Cierto día de invierno, una reina, sentada junto a una ventana cuyo marco era de ébano, cosía. En un momento de distracción se clavó la aguja en el dedo índice y tres gotas de sangre cayeron sobre la nieve que cubría el alfeizar.

Al ver la roja sangre que destacaba sobre el blanco de la nieve, la reina pensó: «Quisiera tener una hija de tez tan blanca como la nieve, de mejillas tan rojas como la sangre y con el pelo tan negro como el ébano de esta ventana».

Poco tiempo después, la reina tuvo una hija tal cual la había deseado: con la piel blanca como la nieve, las mejillas rojas como la sangre y los cabellos negros como el ébano. La llamaron Blancanieves.

Días después del nacimiento de la niña, la buena reina murió.

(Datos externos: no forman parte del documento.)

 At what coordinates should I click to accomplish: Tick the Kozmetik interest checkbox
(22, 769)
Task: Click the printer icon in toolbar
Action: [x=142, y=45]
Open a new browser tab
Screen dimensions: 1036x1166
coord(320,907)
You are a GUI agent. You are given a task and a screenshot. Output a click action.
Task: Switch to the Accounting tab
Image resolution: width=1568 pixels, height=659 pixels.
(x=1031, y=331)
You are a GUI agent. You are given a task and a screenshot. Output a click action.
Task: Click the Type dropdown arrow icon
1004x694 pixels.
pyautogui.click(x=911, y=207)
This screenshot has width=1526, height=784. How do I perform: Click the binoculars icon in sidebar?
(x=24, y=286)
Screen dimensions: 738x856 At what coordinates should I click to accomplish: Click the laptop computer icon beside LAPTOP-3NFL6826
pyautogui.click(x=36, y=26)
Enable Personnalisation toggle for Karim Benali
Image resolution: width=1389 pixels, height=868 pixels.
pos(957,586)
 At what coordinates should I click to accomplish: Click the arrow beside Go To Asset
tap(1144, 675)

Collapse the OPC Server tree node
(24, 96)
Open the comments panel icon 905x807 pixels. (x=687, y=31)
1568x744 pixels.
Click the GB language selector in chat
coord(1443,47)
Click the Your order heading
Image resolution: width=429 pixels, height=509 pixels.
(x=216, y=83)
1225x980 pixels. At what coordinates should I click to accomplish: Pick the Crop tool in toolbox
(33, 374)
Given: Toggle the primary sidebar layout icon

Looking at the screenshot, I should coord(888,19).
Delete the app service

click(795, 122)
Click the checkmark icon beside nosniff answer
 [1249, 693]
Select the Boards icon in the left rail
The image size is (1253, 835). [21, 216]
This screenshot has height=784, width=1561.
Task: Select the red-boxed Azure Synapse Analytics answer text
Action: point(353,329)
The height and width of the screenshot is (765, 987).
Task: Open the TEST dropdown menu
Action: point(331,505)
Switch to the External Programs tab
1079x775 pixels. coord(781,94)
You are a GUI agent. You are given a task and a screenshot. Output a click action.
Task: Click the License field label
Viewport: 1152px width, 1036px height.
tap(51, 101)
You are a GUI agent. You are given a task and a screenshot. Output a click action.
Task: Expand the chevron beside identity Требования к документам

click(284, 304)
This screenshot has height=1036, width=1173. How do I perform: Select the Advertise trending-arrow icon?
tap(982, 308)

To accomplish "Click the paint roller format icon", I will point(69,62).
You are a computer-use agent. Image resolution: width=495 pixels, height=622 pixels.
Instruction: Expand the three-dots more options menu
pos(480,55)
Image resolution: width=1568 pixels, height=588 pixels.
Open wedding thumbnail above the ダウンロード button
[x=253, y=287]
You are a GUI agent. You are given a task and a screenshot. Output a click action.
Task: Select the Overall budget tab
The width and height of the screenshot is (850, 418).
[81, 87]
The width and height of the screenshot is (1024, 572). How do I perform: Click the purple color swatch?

Al año siguiente, el rey se casó de nuevo para que a Blancanieves no le faltase el cariño de una madre.

La nueva reina era muy guapa, pero tan vanidosa que no podía soportar la idea de que hubiese en el mundo una mujer más hermosa que ella. Y como poseía un espejo mágico que respondía a cualquier pregunta, cada mañana le preguntaba:

Espejito, espejito tú que nunca yerras:

¿quién es la más bella de toda la tierra?

Y el espejo respondía:

No existe doncella

que igualarte pueda.

¡Tú eres la más bella!

Entonces la reina se alegraba muchísimo porque sabía que el espejo jamás mentía.

Entretanto, Blancanieves crecía y cada día era más hermosa.

Un día, al preguntarle la reina al espejo:

Espejito, espejito tú que nunca yerras:

¿quién es la más bella de toda la tierra?

el espejo respondió:

¡Ay, reina mía! sin duda eres bella,

pero Blancanieves parece una estrella.

La reina se encolerizó y en su corazón, desde aquel día, creció un odio feroz hacia Blancanieves.

Un día, llamó a uno de los cazadores de palacio y le ordenó:

—Llévate a la princesa al bosque, mátala y tráeme su corazón. Así estaré segura de que has obedecido mi orden.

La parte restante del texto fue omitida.